Short Stay · 1 week to 3 months
The classic Koh Pha Ngan experience. Wooden or concrete bungalows set in garden grounds, anywhere from steps off the sand to a short walk inland. Some are simple and honest; others have been quietly upgraded into something genuinely comfortable. We list both and tell you which is which.
Long Stay · 1 month and up
The island's interior hills are where you come when you want quiet, privacy, and the sounds of the jungle at night. Villas up here tend to be newer builds — infinity pools, open-plan living, views down to the coast. Monthly rates drop significantly; six-month leases are very negotiable.
Monthly · Digital Nomad Friendly
Koh Pha Ngan now has a genuine remote-work community and the infrastructure to match. Central Thong Sala apartments give you fibre internet, co-working access, air conditioning, and everything you need within walking distance. Not glamorous, but functional and genuinely affordable.
Island Guide
Koh Pha Ngan is not Koh Samui. It's slower, smaller, less developed — and for many people, that's exactly the point. The ferry from Don Sak takes two hours; from Samui it's twenty minutes. Once you arrive, you'll want a scooter. The island has about 15,000 residents and, depending on season, anywhere from a few hundred to several thousand visitors.

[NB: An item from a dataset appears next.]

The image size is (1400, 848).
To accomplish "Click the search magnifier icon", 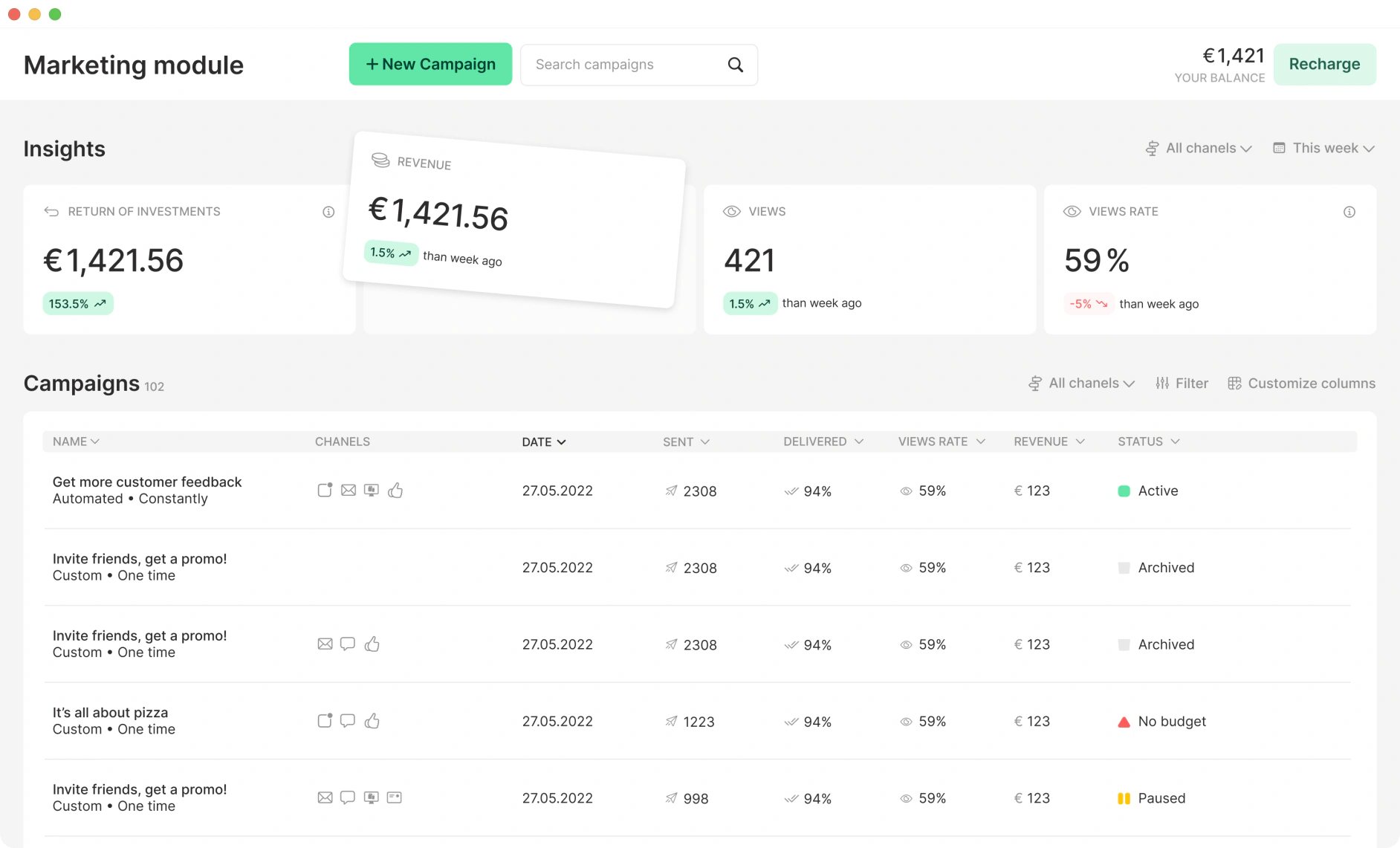I will [735, 65].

The full island guide on this site will cover the distinct neighbourhoods — Thong Sala (the functional centre), Haad Rin (the party south), Sri Thanu (the yoga and nomad community), Chalok Lam (the fishing village north) — and give you an honest picture of what daily life looks like in each.
We'll also cover the dry and wet seasons in plain terms: what the weather actually means for your stay, which months bring the best conditions, and when the island empties out and becomes a different, quieter place entirely.
The site is being built properly — which means visiting properties in person, writing descriptions that tell you what a place is actually like rather than what the owner wants you to think, and giving you enough context about the island to make a real decision. Every listing will include honest notes on what works, what doesn't, and who it's right for. Good information takes time. It's worth the wait.